Goal:
Substitute "Мешок" for "Мішок" in everything from the line containing "Гамак для флай" down to the line containing "Наградная продукция (511, 2224)", and return only those lines with nothing else changed.

Saved entries:
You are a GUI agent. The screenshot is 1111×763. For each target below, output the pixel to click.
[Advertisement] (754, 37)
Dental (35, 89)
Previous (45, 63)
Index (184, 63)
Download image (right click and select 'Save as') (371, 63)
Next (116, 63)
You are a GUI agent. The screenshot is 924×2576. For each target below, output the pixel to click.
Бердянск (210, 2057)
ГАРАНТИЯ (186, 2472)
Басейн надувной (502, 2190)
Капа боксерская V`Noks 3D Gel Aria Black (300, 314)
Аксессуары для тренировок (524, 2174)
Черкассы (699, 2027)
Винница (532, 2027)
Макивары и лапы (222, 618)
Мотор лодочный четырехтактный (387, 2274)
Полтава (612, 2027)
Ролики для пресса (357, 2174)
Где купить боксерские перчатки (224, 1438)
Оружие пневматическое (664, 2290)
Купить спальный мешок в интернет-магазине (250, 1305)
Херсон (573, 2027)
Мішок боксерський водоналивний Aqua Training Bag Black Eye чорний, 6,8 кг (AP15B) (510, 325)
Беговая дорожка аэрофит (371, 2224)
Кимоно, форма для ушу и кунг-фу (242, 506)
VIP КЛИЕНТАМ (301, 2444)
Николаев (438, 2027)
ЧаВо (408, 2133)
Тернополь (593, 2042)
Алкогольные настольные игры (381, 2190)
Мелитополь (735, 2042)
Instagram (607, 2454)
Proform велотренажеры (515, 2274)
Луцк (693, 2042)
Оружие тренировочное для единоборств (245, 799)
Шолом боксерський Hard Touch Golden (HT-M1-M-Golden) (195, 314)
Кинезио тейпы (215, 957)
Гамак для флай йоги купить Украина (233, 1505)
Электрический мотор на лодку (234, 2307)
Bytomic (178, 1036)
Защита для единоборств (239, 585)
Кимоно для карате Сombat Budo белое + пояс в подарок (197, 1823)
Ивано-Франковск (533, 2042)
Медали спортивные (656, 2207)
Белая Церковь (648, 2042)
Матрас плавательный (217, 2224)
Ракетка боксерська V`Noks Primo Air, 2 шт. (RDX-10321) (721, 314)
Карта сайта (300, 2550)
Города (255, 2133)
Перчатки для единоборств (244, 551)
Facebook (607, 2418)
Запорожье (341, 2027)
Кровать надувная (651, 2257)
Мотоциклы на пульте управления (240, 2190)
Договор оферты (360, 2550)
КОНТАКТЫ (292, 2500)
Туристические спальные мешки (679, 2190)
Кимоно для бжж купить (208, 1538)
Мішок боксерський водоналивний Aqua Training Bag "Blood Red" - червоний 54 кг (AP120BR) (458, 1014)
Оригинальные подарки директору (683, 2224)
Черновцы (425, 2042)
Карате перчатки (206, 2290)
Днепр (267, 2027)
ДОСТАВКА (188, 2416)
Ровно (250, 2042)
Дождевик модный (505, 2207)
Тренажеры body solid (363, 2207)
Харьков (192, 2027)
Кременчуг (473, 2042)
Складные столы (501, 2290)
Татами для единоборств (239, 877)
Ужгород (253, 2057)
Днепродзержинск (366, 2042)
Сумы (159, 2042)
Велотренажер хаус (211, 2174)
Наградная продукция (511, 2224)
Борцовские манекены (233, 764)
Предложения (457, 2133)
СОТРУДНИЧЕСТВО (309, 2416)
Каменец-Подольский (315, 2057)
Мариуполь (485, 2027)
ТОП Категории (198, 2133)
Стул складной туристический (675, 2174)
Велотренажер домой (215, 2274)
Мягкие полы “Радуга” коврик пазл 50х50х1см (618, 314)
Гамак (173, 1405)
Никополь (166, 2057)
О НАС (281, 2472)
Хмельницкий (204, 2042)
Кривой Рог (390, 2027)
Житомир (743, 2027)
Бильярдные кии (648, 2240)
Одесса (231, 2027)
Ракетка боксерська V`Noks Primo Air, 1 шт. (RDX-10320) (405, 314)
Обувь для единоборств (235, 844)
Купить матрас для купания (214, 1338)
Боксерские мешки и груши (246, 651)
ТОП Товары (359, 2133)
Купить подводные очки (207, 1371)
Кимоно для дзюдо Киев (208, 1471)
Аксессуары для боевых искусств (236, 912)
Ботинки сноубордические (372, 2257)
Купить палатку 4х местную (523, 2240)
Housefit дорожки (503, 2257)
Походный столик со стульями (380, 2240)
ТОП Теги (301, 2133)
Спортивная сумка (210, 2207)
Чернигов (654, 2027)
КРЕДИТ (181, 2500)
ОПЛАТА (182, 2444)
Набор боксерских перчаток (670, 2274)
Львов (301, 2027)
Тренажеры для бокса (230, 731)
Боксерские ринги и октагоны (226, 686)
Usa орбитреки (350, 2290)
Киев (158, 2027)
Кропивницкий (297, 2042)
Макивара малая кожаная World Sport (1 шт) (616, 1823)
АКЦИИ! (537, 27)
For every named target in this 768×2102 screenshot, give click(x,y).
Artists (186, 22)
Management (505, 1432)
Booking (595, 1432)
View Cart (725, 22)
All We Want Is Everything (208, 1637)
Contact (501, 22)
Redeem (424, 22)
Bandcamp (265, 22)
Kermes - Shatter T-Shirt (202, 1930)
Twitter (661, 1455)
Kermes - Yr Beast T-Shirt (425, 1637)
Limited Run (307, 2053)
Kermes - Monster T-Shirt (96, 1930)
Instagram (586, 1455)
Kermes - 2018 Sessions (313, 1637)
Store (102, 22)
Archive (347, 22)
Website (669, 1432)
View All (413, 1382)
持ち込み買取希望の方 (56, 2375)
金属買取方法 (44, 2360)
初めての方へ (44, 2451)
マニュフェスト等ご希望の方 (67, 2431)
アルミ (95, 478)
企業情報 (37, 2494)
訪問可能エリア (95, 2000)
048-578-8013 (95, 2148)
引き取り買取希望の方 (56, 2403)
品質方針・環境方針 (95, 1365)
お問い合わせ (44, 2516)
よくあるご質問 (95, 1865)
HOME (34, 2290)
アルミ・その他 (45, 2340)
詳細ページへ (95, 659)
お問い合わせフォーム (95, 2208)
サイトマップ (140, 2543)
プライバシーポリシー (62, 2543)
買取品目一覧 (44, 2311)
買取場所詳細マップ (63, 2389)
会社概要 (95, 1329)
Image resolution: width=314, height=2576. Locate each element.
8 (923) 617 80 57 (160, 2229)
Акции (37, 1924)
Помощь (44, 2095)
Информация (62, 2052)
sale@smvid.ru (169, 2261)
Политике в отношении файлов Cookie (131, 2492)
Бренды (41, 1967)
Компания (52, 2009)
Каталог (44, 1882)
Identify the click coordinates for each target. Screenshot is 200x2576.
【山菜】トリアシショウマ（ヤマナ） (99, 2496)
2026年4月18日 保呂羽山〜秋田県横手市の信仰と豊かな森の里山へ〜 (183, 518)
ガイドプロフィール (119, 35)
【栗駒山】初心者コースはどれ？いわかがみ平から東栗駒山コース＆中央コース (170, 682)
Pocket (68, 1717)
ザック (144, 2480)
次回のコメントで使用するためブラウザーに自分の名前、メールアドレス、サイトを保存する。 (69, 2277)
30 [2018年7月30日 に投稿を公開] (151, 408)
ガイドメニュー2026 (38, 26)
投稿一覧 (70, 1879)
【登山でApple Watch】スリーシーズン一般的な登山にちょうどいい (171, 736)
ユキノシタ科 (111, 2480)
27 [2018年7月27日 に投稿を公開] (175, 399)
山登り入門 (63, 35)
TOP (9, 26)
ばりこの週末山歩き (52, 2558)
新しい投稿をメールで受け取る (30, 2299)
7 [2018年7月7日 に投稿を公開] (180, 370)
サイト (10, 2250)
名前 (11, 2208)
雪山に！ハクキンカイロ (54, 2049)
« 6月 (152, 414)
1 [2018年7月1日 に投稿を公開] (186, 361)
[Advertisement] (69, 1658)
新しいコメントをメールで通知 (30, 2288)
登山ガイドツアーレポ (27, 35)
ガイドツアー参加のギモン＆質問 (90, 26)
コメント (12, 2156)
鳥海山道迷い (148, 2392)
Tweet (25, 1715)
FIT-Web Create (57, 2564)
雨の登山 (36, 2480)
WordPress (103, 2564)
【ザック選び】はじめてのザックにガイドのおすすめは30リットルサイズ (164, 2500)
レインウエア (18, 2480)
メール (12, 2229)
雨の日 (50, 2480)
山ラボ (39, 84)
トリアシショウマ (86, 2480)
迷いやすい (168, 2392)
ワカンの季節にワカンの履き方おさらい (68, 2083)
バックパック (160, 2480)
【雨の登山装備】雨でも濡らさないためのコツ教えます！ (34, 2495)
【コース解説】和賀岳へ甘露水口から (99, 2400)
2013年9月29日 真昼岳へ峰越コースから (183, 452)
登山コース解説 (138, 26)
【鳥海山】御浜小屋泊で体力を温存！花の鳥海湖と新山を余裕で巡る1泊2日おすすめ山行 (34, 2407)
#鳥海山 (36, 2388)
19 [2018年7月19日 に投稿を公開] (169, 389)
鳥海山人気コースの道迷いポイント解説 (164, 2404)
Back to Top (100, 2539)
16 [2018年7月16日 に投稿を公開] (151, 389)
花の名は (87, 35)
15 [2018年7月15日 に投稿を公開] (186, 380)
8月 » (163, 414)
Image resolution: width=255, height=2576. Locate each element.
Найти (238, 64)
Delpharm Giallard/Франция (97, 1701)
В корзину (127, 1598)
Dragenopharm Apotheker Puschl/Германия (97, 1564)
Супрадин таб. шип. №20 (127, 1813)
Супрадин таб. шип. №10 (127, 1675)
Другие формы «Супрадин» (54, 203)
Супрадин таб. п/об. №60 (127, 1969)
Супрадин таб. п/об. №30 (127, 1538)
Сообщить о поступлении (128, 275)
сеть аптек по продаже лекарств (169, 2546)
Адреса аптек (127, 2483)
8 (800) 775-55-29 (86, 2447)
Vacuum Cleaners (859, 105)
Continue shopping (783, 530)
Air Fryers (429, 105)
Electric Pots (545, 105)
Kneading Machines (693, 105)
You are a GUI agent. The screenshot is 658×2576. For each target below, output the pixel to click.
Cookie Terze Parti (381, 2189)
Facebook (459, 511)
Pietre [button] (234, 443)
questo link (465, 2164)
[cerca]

Solution for this exercise:
Гамак для флай йоги купить Украина (233, 1505)
Электрический мотор на лодку (234, 2307)
Bytomic (178, 1036)
Защита для единоборств (239, 585)
Кимоно для карате Сombat Budo белое + пояс в подарок (197, 1823)
Ивано-Франковск (533, 2042)
Медали спортивные (656, 2207)
Белая Церковь (648, 2042)
Матрас плавательный (217, 2224)
Ракетка боксерська V`Noks Primo Air, 2 шт. (RDX-10321) (721, 314)
Карта сайта (300, 2550)
Города (255, 2133)
Перчатки для единоборств (244, 551)
Facebook (607, 2418)
Запорожье (341, 2027)
Кровать надувная (651, 2257)
Мотоциклы на пульте управления (240, 2190)
Договор оферты (360, 2550)
КОНТАКТЫ (292, 2500)
Туристические спальные мешки (679, 2190)
Кимоно для бжж купить (208, 1538)
Мешок боксерський водоналивний Aqua Training Bag "Blood Red" - червоний 54 кг (AP120BR) (458, 1014)
Оригинальные подарки директору (683, 2224)
Черновцы (425, 2042)
Карате перчатки (206, 2290)
Днепр (267, 2027)
ДОСТАВКА (188, 2416)
Ровно (250, 2042)
Дождевик модный (505, 2207)
Тренажеры body solid (363, 2207)
Харьков (192, 2027)
Кременчуг (473, 2042)
Складные столы (501, 2290)
Татами для единоборств (239, 877)
Ужгород (253, 2057)
Днепродзержинск (366, 2042)
Сумы (159, 2042)
Велотренажер хаус (211, 2174)
Наградная продукция (511, 2224)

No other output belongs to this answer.